Source material ::
++++

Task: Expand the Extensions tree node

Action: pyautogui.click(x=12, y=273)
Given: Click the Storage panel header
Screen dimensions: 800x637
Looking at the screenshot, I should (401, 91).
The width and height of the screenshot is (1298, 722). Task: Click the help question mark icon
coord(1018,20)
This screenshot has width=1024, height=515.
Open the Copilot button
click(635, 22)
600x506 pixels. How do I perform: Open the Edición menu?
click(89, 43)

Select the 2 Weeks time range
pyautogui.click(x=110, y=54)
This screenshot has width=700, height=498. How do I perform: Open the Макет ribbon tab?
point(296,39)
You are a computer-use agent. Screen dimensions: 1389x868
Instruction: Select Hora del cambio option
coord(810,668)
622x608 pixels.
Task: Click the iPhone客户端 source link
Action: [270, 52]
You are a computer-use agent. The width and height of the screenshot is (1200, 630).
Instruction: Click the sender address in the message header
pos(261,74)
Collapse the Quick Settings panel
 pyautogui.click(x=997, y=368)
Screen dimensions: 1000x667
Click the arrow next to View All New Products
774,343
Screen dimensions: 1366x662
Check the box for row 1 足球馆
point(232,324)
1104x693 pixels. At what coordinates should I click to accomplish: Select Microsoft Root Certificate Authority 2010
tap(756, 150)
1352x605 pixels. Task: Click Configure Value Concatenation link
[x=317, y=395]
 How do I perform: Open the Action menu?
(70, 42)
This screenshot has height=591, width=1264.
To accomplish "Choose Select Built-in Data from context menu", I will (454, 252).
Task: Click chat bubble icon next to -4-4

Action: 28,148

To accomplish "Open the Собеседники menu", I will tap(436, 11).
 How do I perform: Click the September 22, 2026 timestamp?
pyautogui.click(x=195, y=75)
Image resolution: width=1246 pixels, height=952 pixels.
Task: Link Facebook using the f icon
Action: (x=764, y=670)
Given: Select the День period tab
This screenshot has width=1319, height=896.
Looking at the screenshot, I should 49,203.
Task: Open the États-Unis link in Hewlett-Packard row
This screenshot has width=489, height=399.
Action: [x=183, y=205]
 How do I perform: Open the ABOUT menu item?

++++

What to produce :: Transcribe the data in full, keeping every character.

Exercise result ::
Task: Expand the Extensions tree node

Action: pyautogui.click(x=12, y=273)
Given: Click the Storage panel header
Screen dimensions: 800x637
Looking at the screenshot, I should (401, 91).
The width and height of the screenshot is (1298, 722). Task: Click the help question mark icon
coord(1018,20)
This screenshot has width=1024, height=515.
Open the Copilot button
click(635, 22)
600x506 pixels. How do I perform: Open the Edición menu?
click(89, 43)

Select the 2 Weeks time range
pyautogui.click(x=110, y=54)
This screenshot has width=700, height=498. How do I perform: Open the Макет ribbon tab?
point(296,39)
You are a computer-use agent. Screen dimensions: 1389x868
Instruction: Select Hora del cambio option
coord(810,668)
622x608 pixels.
Task: Click the iPhone客户端 source link
Action: [270, 52]
You are a computer-use agent. The width and height of the screenshot is (1200, 630).
Instruction: Click the sender address in the message header
pos(261,74)
Collapse the Quick Settings panel
 pyautogui.click(x=997, y=368)
Screen dimensions: 1000x667
Click the arrow next to View All New Products
774,343
Screen dimensions: 1366x662
Check the box for row 1 足球馆
point(232,324)
1104x693 pixels. At what coordinates should I click to accomplish: Select Microsoft Root Certificate Authority 2010
tap(756, 150)
1352x605 pixels. Task: Click Configure Value Concatenation link
[x=317, y=395]
 How do I perform: Open the Action menu?
(70, 42)
This screenshot has height=591, width=1264.
To accomplish "Choose Select Built-in Data from context menu", I will (454, 252).
Task: Click chat bubble icon next to -4-4

Action: 28,148

To accomplish "Open the Собеседники menu", I will tap(436, 11).
 How do I perform: Click the September 22, 2026 timestamp?
pyautogui.click(x=195, y=75)
Image resolution: width=1246 pixels, height=952 pixels.
Task: Link Facebook using the f icon
Action: (x=764, y=670)
Given: Select the День period tab
This screenshot has width=1319, height=896.
Looking at the screenshot, I should 49,203.
Task: Open the États-Unis link in Hewlett-Packard row
This screenshot has width=489, height=399.
Action: [x=183, y=205]
 How do I perform: Open the ABOUT menu item?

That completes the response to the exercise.